2 Micro-rollback Scheme 

In this section we present the rollback technique for multiple retries in the high level synthesis 
which is at the heart of our system. Some constraints such as the number of available 
registers, the maximum allowable recovery time, and the number of retries are given by the 
user. The retries of a sequence of microinstructions are performed on the basis of control 
steps. Although a large number of retries may not be necessary from the point of view of 
recovery time, the need for multiple retries arises due to the fact that a single retry may 
not guarantee the disappearance of the error. If an error is detected while a sequence of 
instructions is being processed, our rollback algorithm brings the processing back a few 
control steps to the state that had existed in the past before the error first occurred, thus 
returns the system to an error free state where the offending microinstructions can be retried. 
We mean the state of the system is the contents of all storage information between two 
consecutive control steps, such as program status word, register contents, program counter, 
and the instruction register. 

In order to be able to perform such an operation, the system must store all such in- 
formation necessary to undo the state changes that have occurred in the last few control 
steps. Thus, setting up the rollback points is necessitated at the control step boundaries. 
This implies that the scheduled CDFG is partitioned into several segments and each rollback 
point is introduced at the beginning of every segment. A rollback point consists of a set of 
registers which store the data flowing into that particular segment. This set of registers 
stores the data that is only external to that segment, and the contents of these registers 
must be stored until the next rollback point is located.
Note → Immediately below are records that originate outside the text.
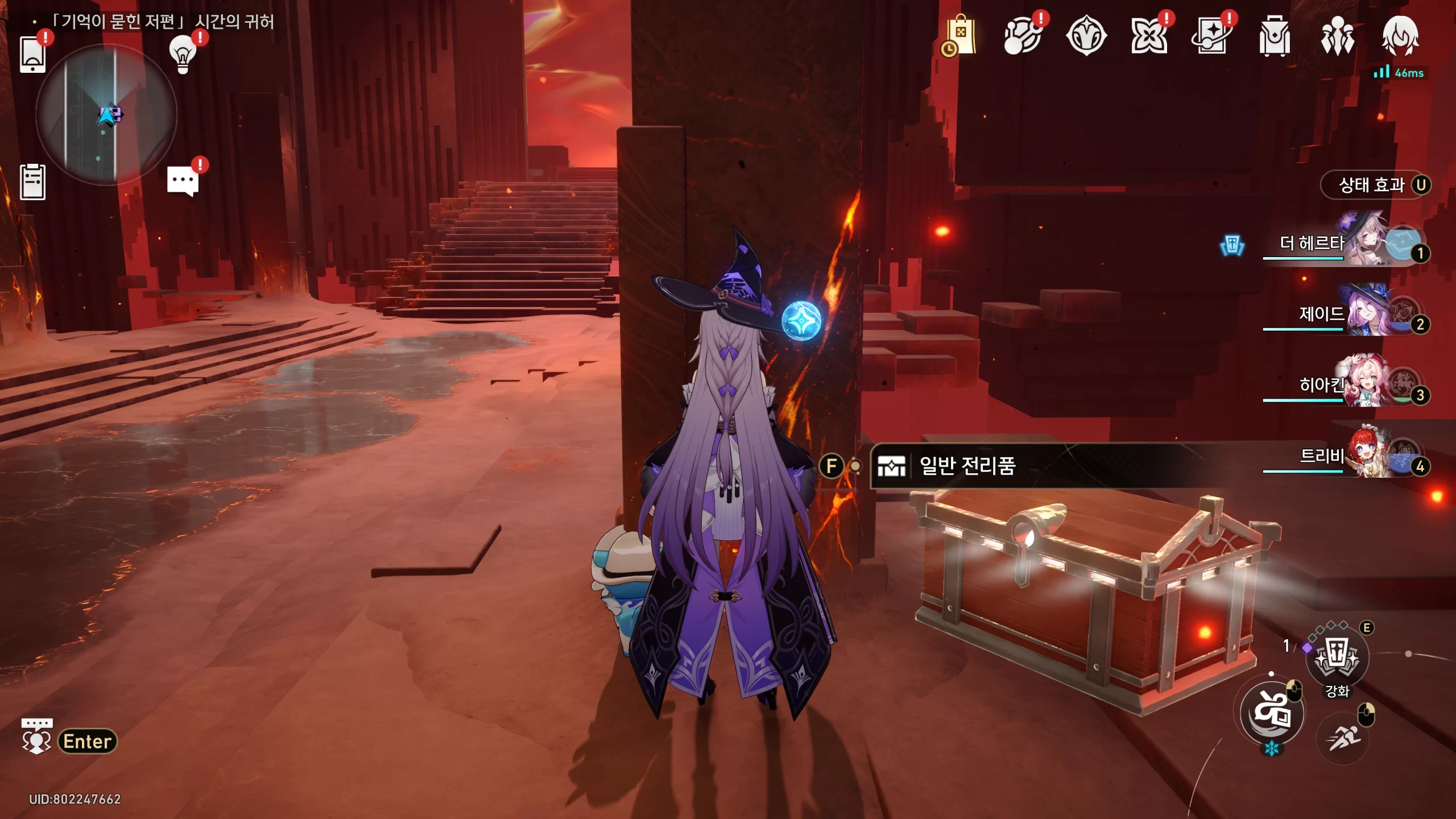This screenshot has height=819, width=1456.
Task: Activate the 강화 technique skill
Action: pos(1337,657)
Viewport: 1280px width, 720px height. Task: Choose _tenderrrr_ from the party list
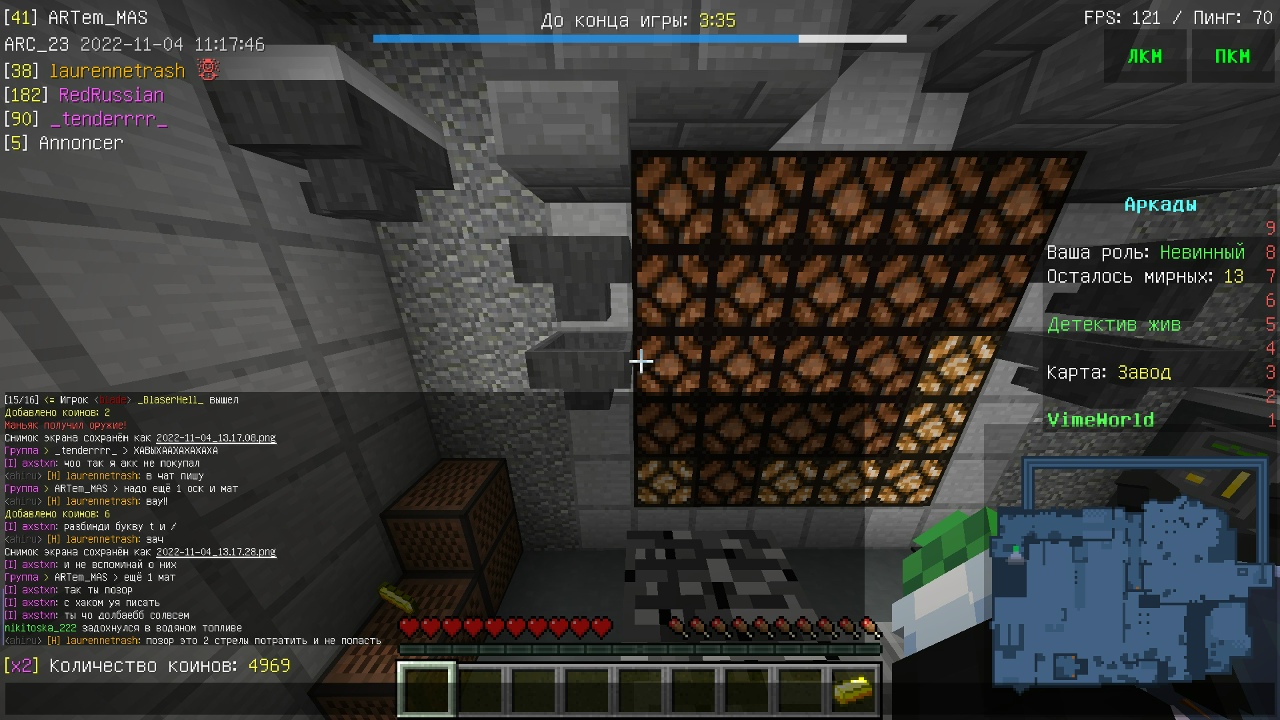click(x=108, y=119)
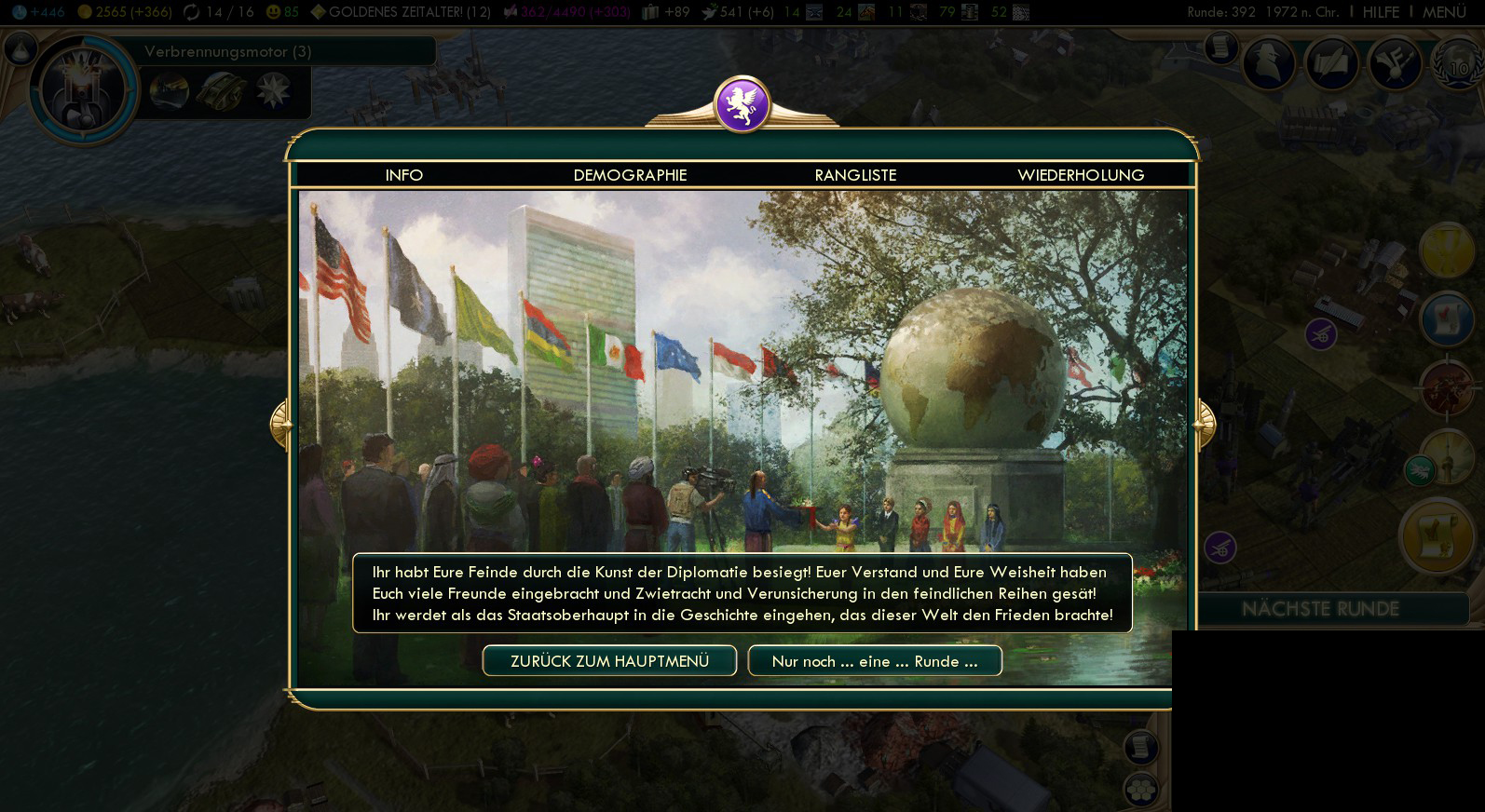The width and height of the screenshot is (1485, 812).
Task: Switch to the Info tab
Action: tap(403, 175)
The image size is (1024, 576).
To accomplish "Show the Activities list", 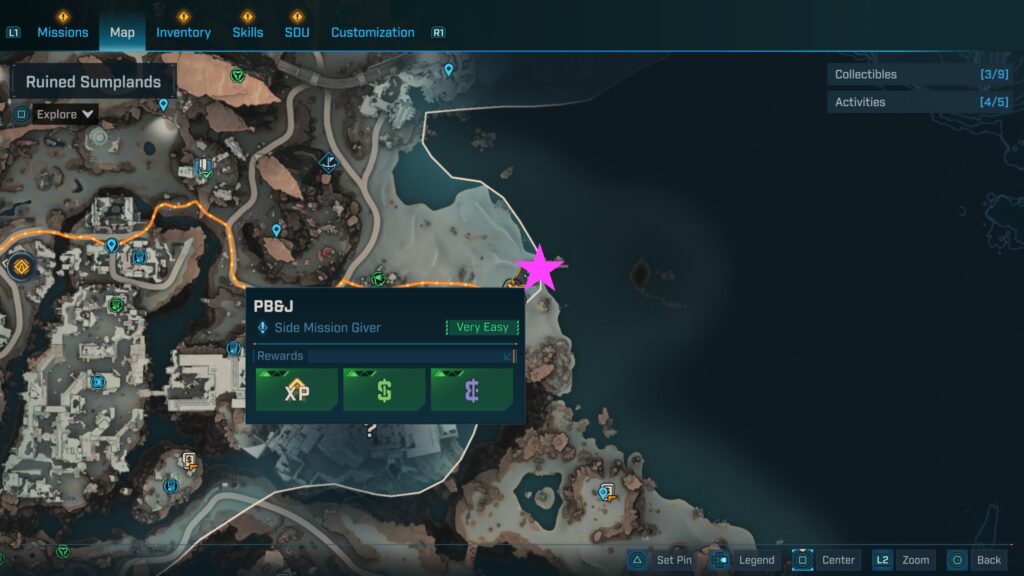I will [924, 102].
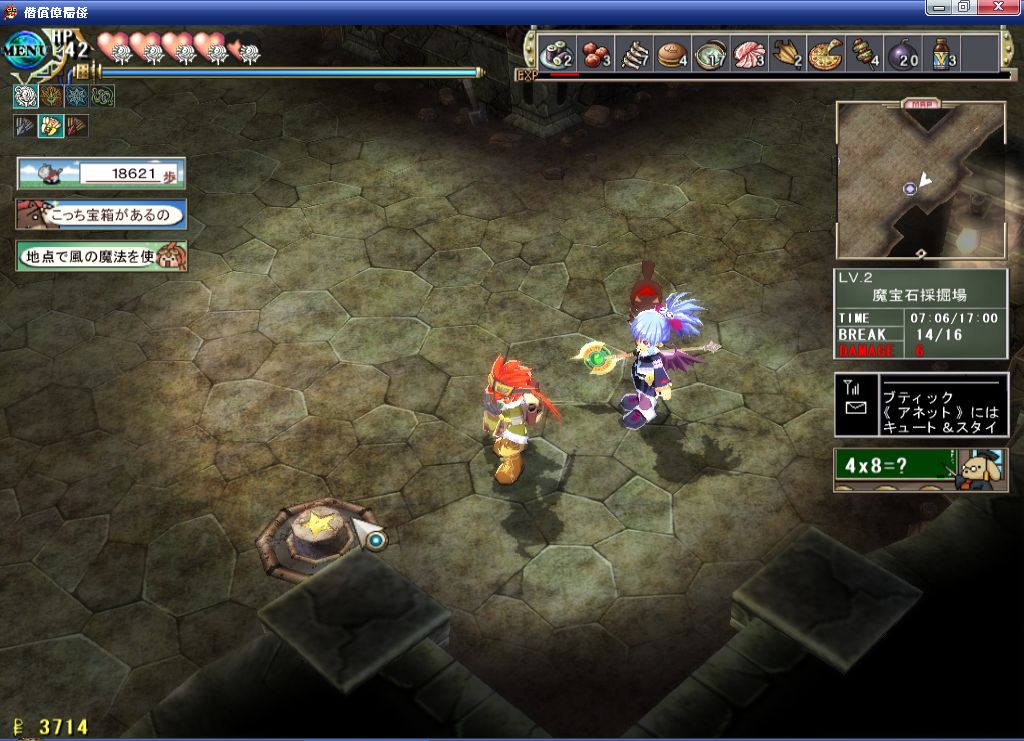The height and width of the screenshot is (741, 1024).
Task: Use the dried fish item
Action: coord(634,53)
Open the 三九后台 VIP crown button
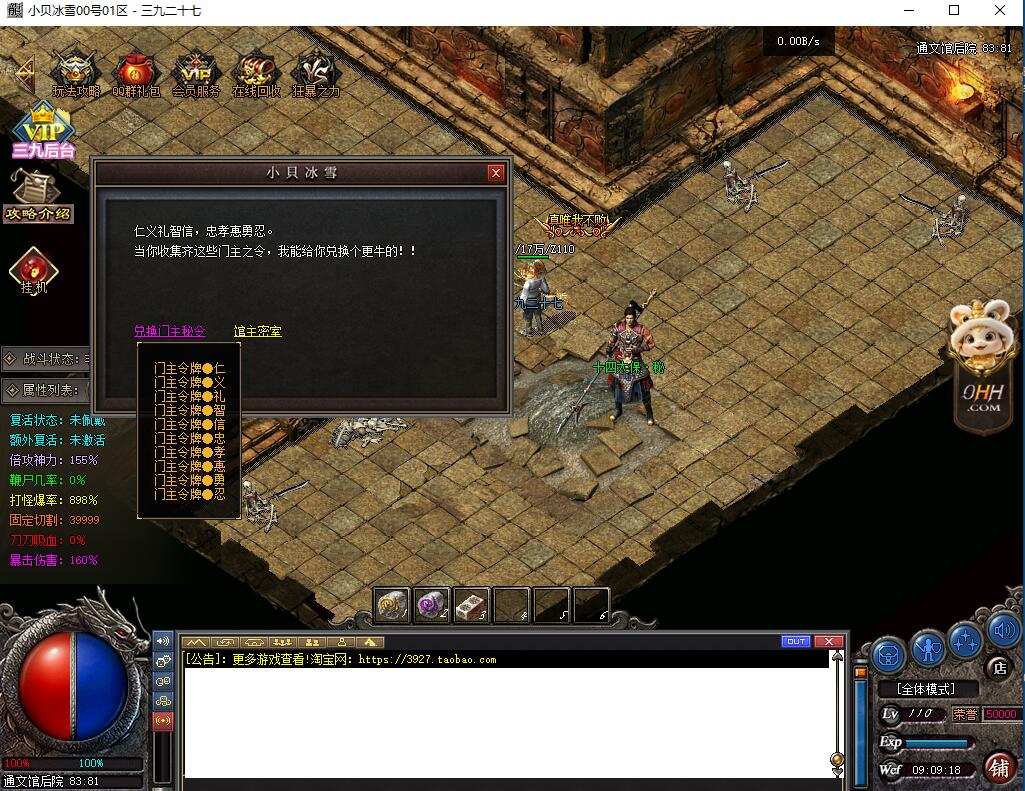Image resolution: width=1025 pixels, height=791 pixels. point(42,128)
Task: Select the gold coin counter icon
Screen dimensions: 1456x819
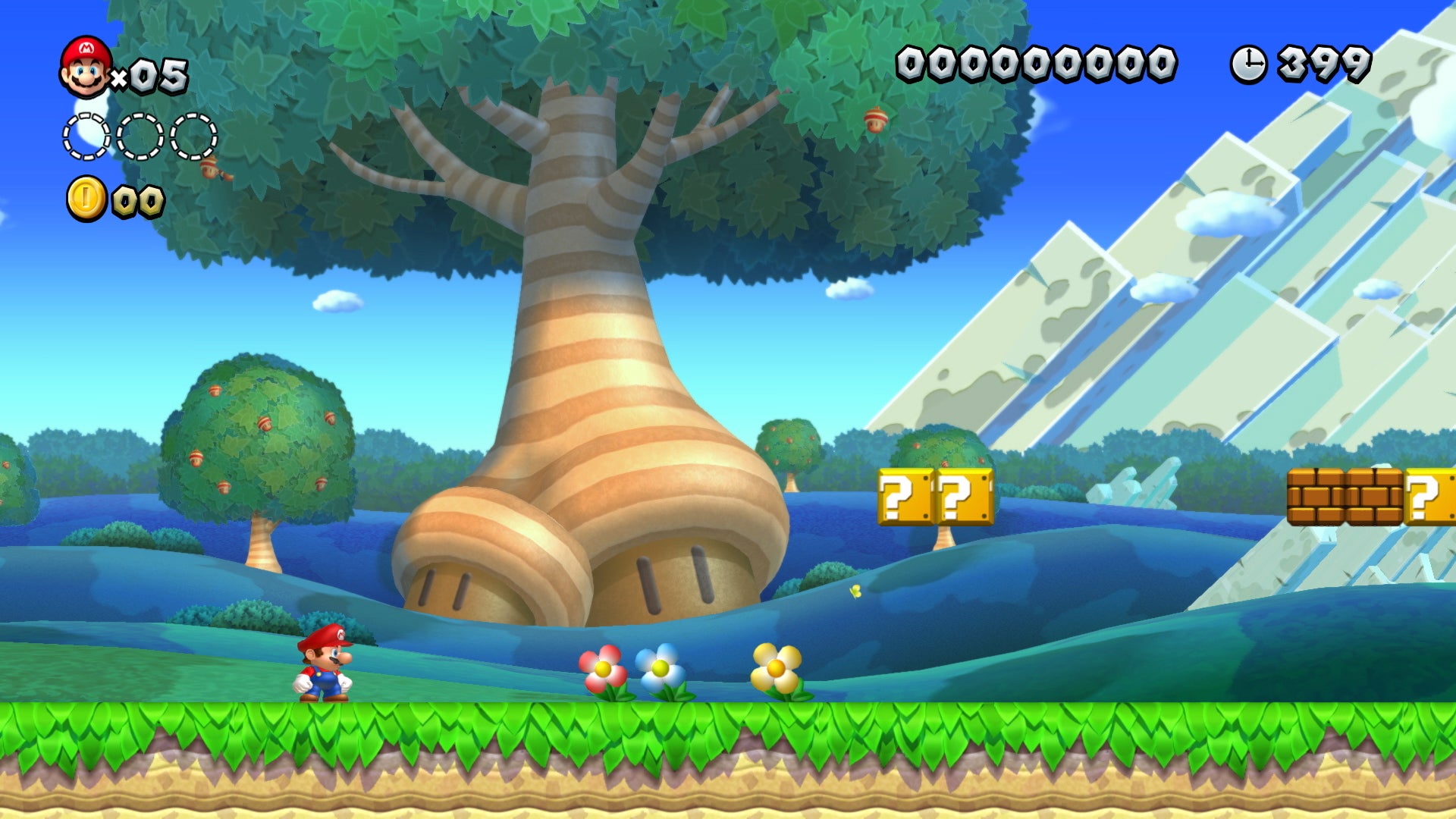Action: (85, 198)
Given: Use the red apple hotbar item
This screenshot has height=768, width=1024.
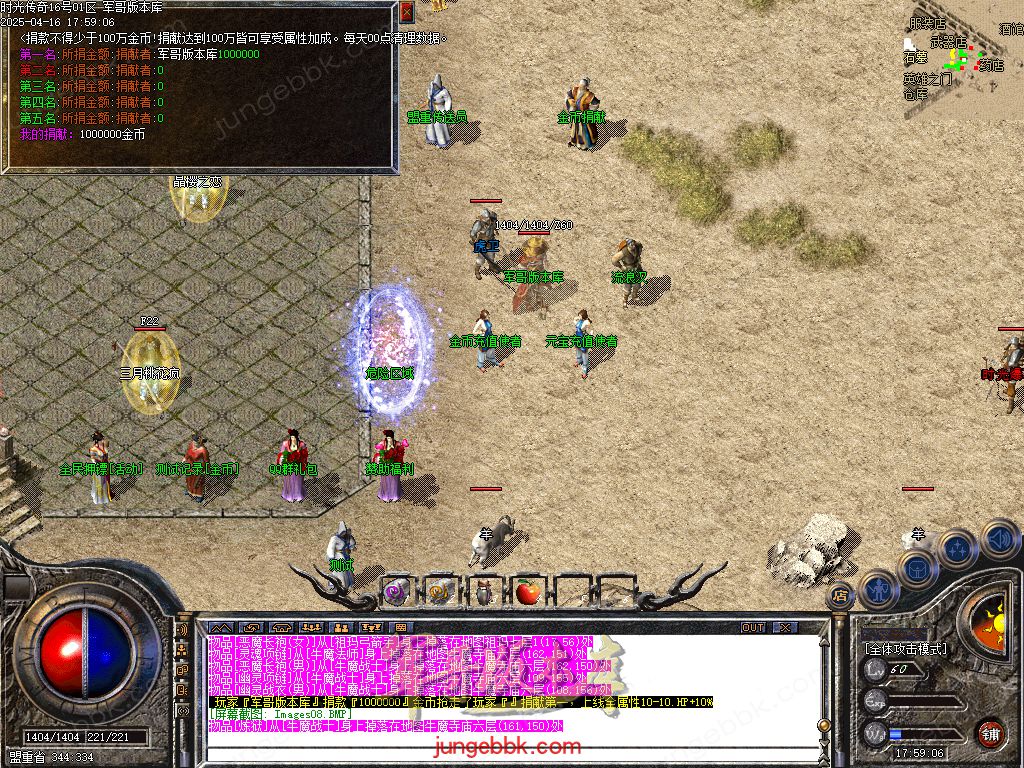Looking at the screenshot, I should (528, 592).
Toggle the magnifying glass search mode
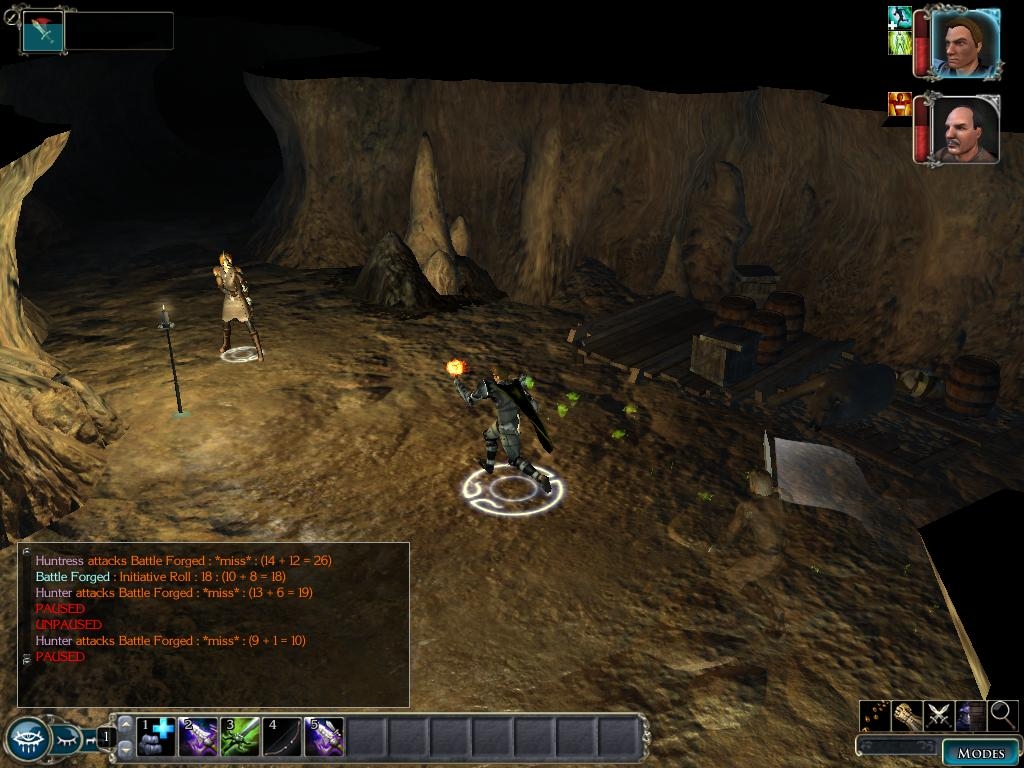 coord(1003,715)

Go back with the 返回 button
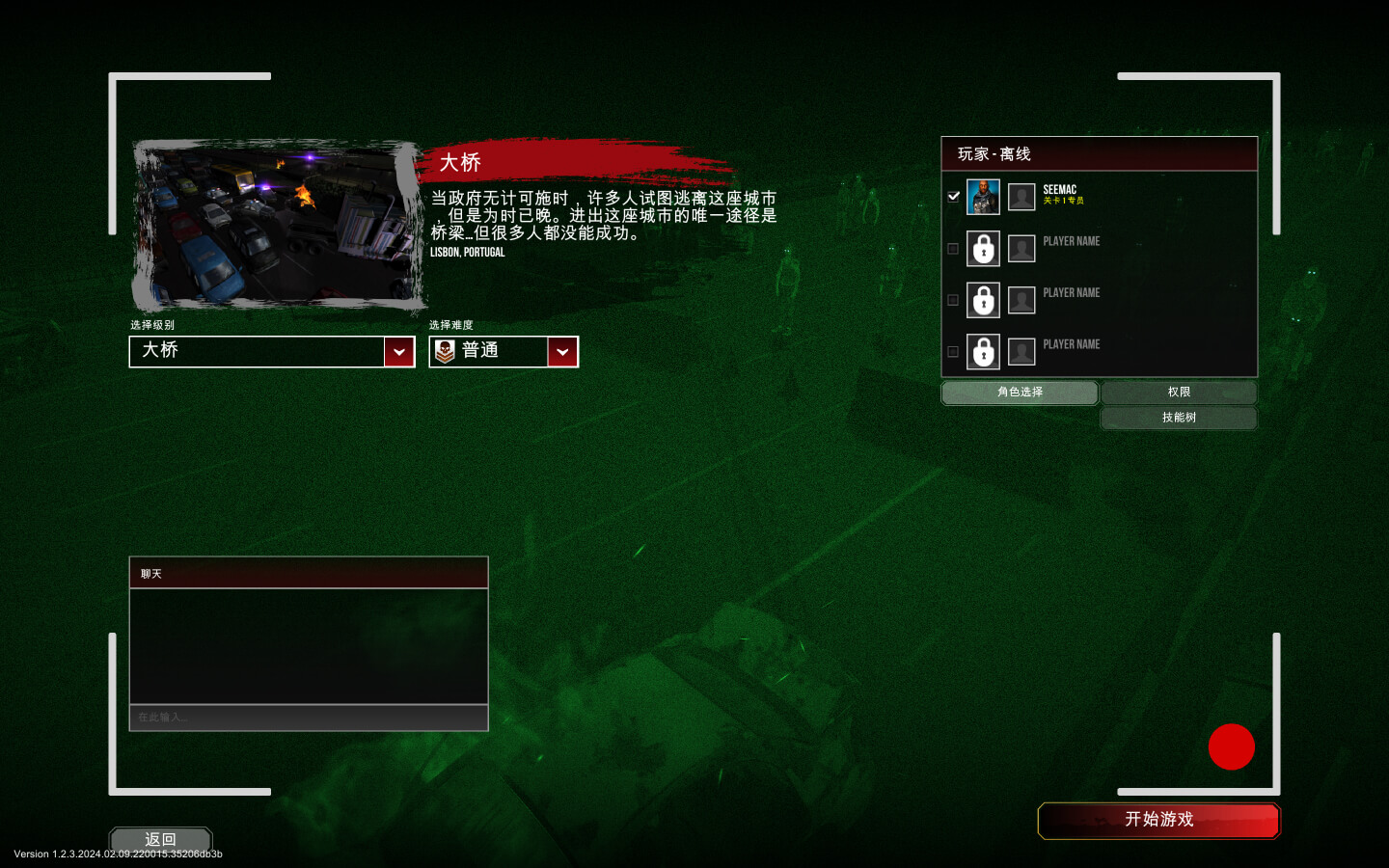pos(160,839)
The registers having the contents of 
the previous rollback point will be overwritten with those of the current one’s after a new 
rollback point is located. While the execution of the microinstructions is continued, the re- 
maining registers are used to contain information for them. When backing up the processing 
to the previous error free state is necessitated in response to an error signal, all the required 
information which is the contents of registers at the most recently located rollback point is 
readily available. Note that no memory access is required and in turn the time required to 
save and load the status across the control step boundaries can be saved. To illustrate our 
rollback scheme, we define the following terminologies: 

• N : The minimum number of control steps required to perform a given CDFG. 

• Ni : The total number of i— type operations in a given CDFG . 

• N t : The number of retries which is specified by the user. 

• N rp : The number of rollback points inserted at the control step boundaries. 

• r m«n : The minimum number of registers required to execute a given CDFG. 

• f avail ' The maximum number of available registers specified by the user.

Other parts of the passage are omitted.